Physician interest and engagement in telemedicine, in this case, were defined by a physician taking action in response to a job posting by clicking on a link to “see more,” submitting a resume or scheduling an input call.
Under those parameters, actual engagement with telemedicine-related job postings was consistent across most age groups. While physicians 61-70 years old were less likely to have an interest, interest among other age groups was remarkable consistent: 28.4% for those 31-40 years old, 26.5% for those 41-50 years old, and 23.5% for those 51-60 years old.
It speaks to telemedicine’s rapidly rising ubiquity.
“Telemedicine is growing for a couple of reasons,” said Doximity’s Dr. Peter Alperin. “One, in general, the physician shortage is leading to a limitation of specialty and primary care. Second, the technology is now available to allow physicians to do excellent consultations and services. And then third, just the fact that insurance companies are now starting to reimburse for the service, so there’s now a financial model that makes this possible.”

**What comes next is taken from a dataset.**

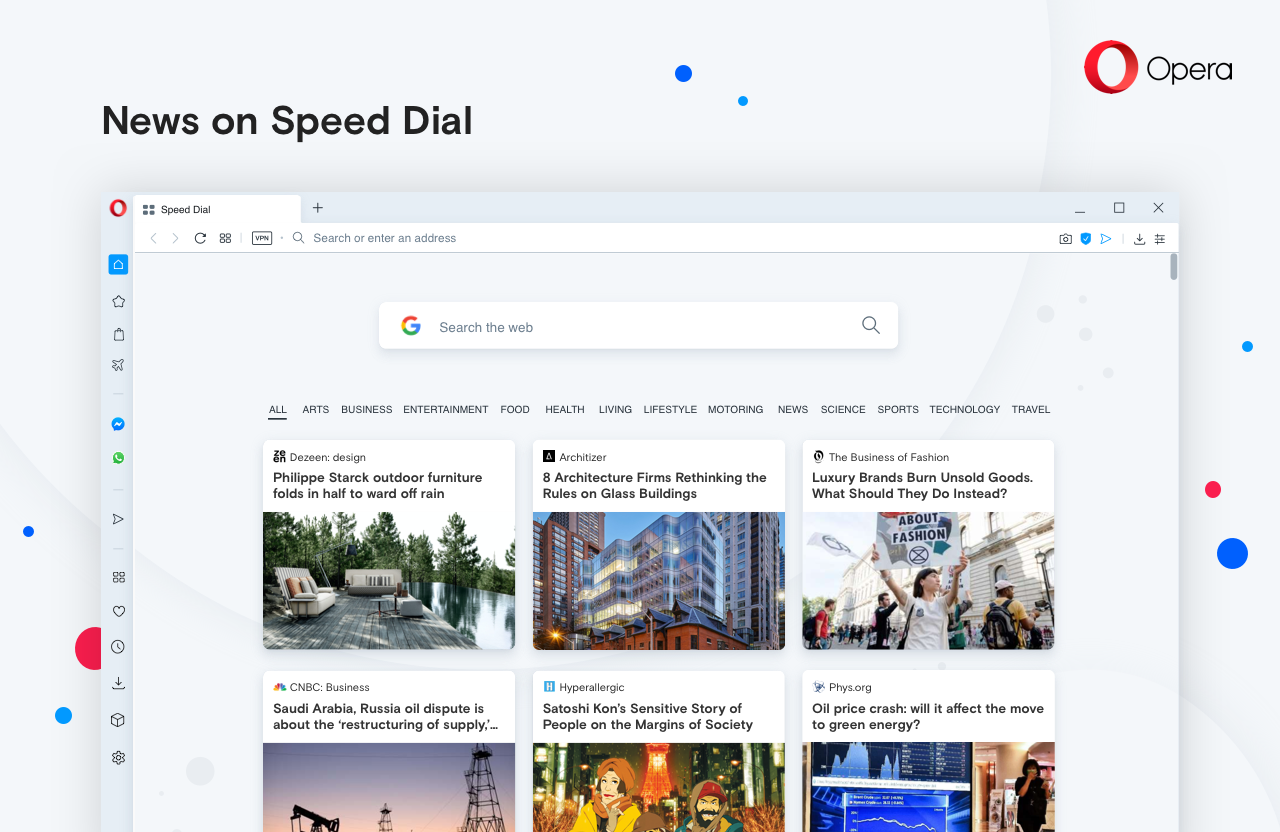
Task: Click the Search the web field
Action: pos(640,327)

“This is a market that, 10 or so years ago, didn’t exist,” said Whaley. “The landscape has changed.”
WHAT ELSE YOU SHOULD KNOW
When evaluating the gender differences among physicians engaging with temporary positions, the study found that a significantly smaller percentage of women were interested in engaging with those short-term gigs, known as locum tenens positions. Men made up 73.6% of candidates, while only 26.4% were female candidates. Proportionately, 64% of all U.S. physicians are male, while 36% are female.
In terms of specialties, physicians specializing in anesthesiology, emergency medicine and radiology expressed the highest level of interest in locum tenens positions. Those in cardiology, pediatrics and family medicine were the least interested.
“For telemedicine, we found the most common specialties for doctors tend to be more primary care focused,” said Whaley. “That is sort of a key component of telemedicine: It’s designed to be your first entryway into medicine. For local physicians, in-person physicians, we found many of the most engaged physicians are from more advanced specialties.”
Major metropolitan areas with a high cost of living and highly centralized medical hubs were the most likely places of residence for physicians interested in both telemedicine and locum tenens jobs. New York, Boston, Baltimore, Washington D.C. and Miami topped the list.
“I do think the future is bright for telemedicine,” Alperin said. “There’s a great opportunity for both physicians and for patients. A future where physicians can add telemedicine to their practice and patients can avail themselves of their possibilities will certainly pick up.”
THE LARGER TREND
From 2016 to 2017, private insurance claim lines for services rendered via telehealth — as a percentage of all medical claim lines — grew 53% nationally, more than any other venue of care, according to FH Health Indicators, a white paper published in April by the nonprofit FAIR Health.